§ **THE DATA**:
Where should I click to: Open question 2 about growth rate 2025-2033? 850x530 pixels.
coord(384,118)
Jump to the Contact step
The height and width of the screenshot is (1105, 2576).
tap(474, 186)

§ **INSTRUCTIONS TO FOLLOW**:
What is needed is a word-for-word copy of the material above.

§ **EXPECTED ANSWER**:
Where should I click to: Open question 2 about growth rate 2025-2033? 850x530 pixels.
coord(384,118)
Jump to the Contact step
The height and width of the screenshot is (1105, 2576).
tap(474, 186)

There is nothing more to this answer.